** Jobs **
• a. In the article about Robyn's 2010 record, what does it say Beyoncé was in 2010?
• b. Reproduce the article about Robyn's 2010 record between "A look back" and "staying out late.", inclusive, substituting "playlists" for "charts".
• c. Carry on writing the article about Robyn's 2010 record from the point where it stops.

A look back at the 2010 record that radically reshaped the sound of the charts
This week, Robyn takes over the site as guest editor. Here, Robyn superfan Kate Soloman dives into the massive sonic legacy of the star’s own breakthrough record.
Cast your mind back, briefly, to the charts of 2010. The Black Eyed Peas were churning out a generic party song every other month; Taylor Swift was still country, and Beyoncé was Sasha Fierce. Lady Gaga’s dazzling pop theatrics were touted as the future, underpinned by thumping industrial tunes like “Telephone” and dresses made of meat. But somewhere, in the cracks between the predetermined hits, another artist was subtly shaping the way women, in particular, would create songs for years to come. Robyn was back – and she’d been staying out late.

** Data entries **
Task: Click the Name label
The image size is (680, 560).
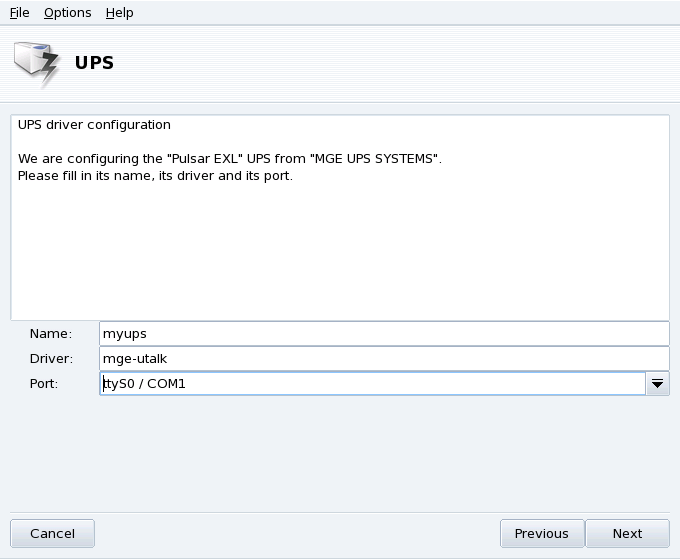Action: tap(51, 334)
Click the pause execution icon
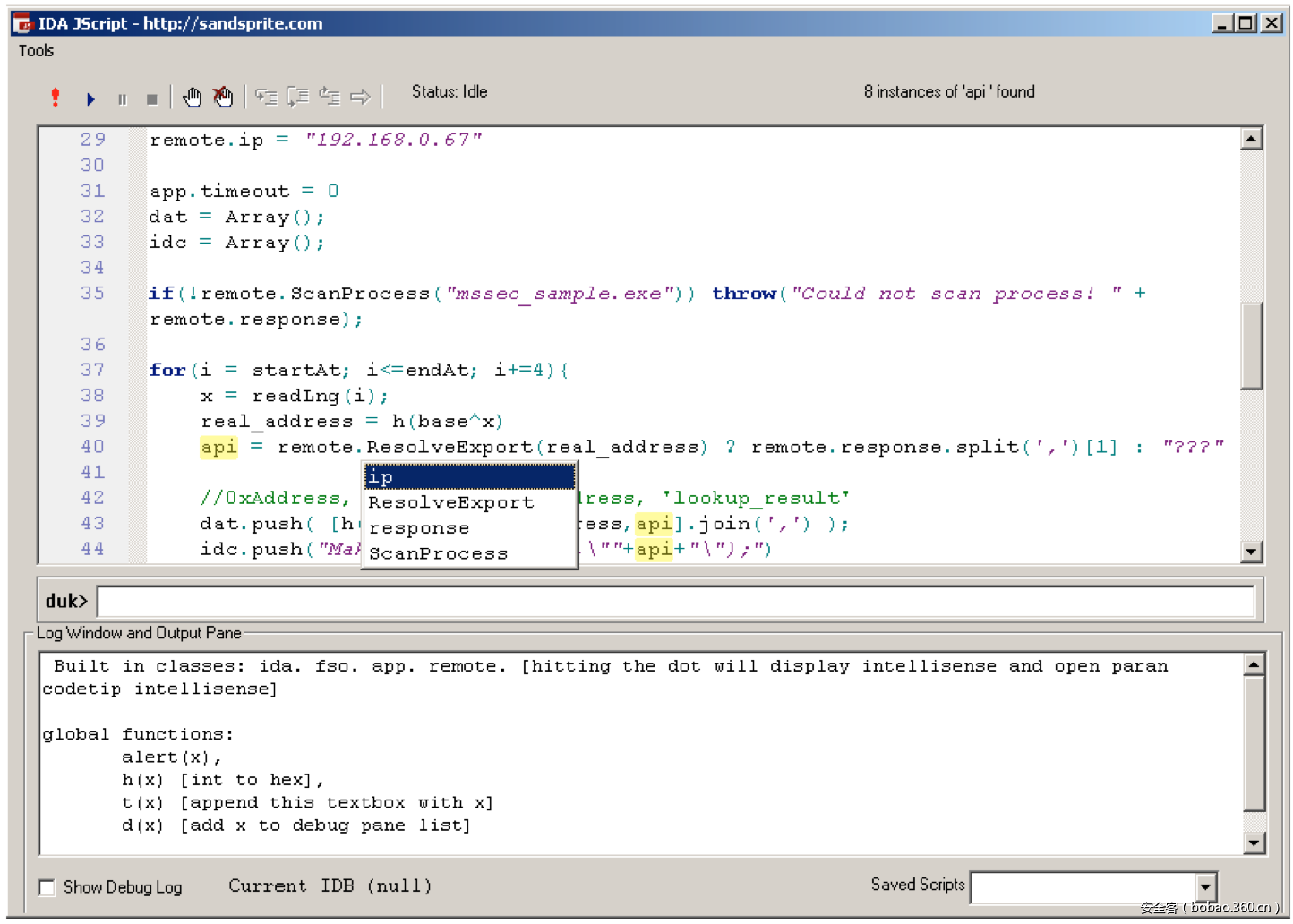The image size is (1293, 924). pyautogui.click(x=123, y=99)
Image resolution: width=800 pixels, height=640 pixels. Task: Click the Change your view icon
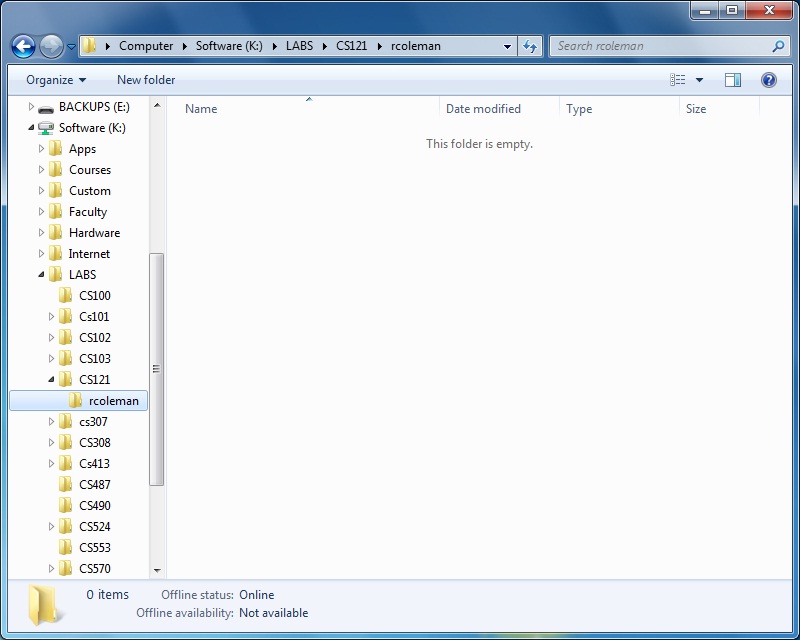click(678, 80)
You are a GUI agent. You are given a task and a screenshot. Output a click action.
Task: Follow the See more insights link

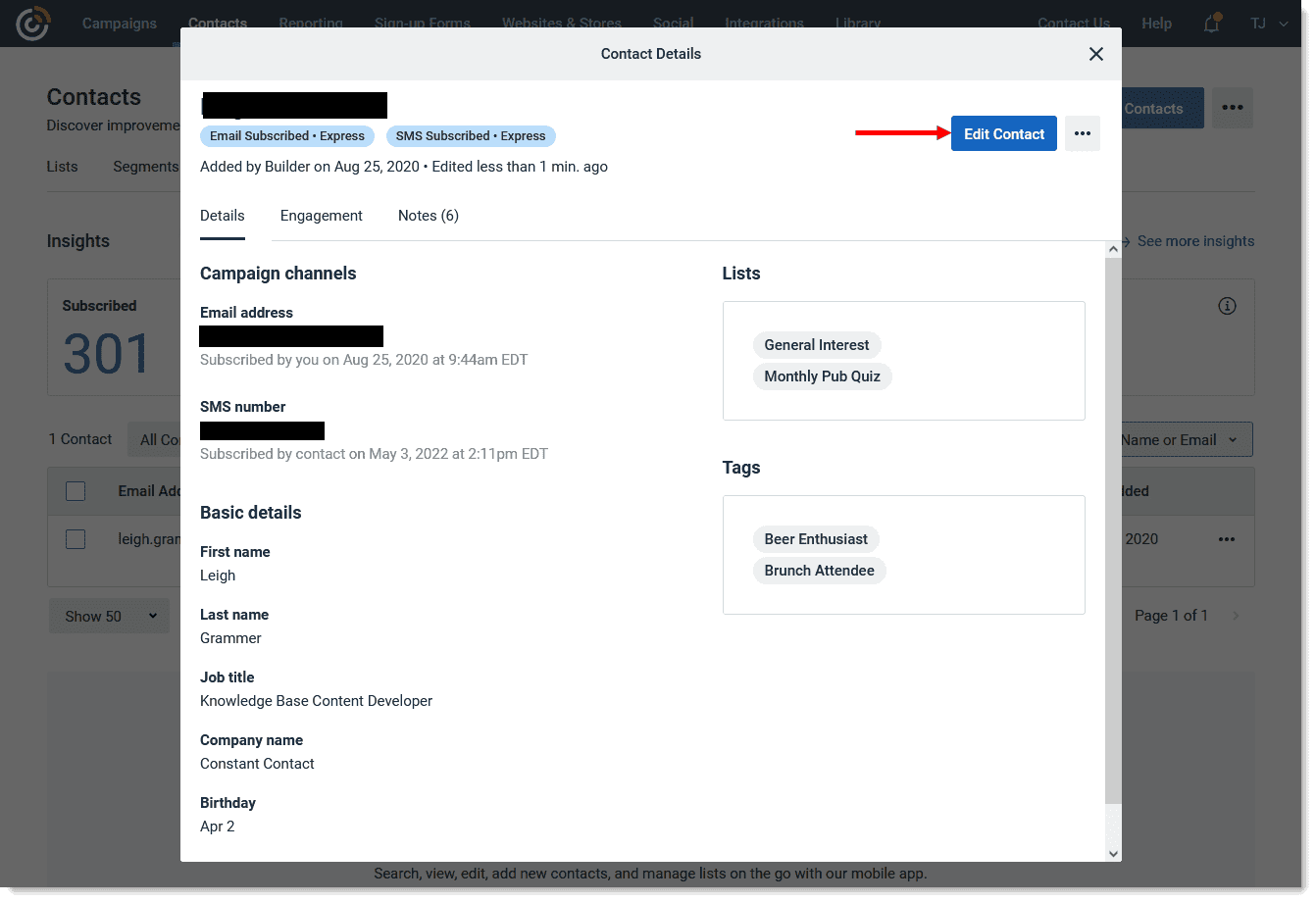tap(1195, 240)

** Responses to the tasks **
• a. Sasha Fierce.

• b.
A look back at the 2010 record that radically reshaped the sound of the playlists
This week, Robyn takes over the site as guest editor. Here, Robyn superfan Kate Soloman dives into the massive sonic legacy of the star’s own breakthrough record.
Cast your mind back, briefly, to the playlists of 2010. The Black Eyed Peas were churning out a generic party song every other month; Taylor Swift was still country, and Beyoncé was Sasha Fierce. Lady Gaga’s dazzling pop theatrics were touted as the future, underpinned by thumping industrial tunes like “Telephone” and dresses made of meat. But somewhere, in the cracks between the predetermined hits, another artist was subtly shaping the way women, in particular, would create songs for years to come. Robyn was back – and she’d been staying out late.

• c.
“My drinking is killing me” isn’t exactly the traditional pop album opener. With it, Robyn radioed in from another dimension over restrained electro beats and sirens. The spoken word track grows in intensity with every verse, its shopping list of grievances taking its time to get to its point: “Don’t fucking tell me what to do.” It signalled that something new had arrived, both in sentiment and sound. It was a rejection of the traditional pop mould, even of the R&B inspired melodies that had run through her previous record. Robyn had a clear message of intent: she was going to do what she wanted, and what she wanted was to bring pop to the club.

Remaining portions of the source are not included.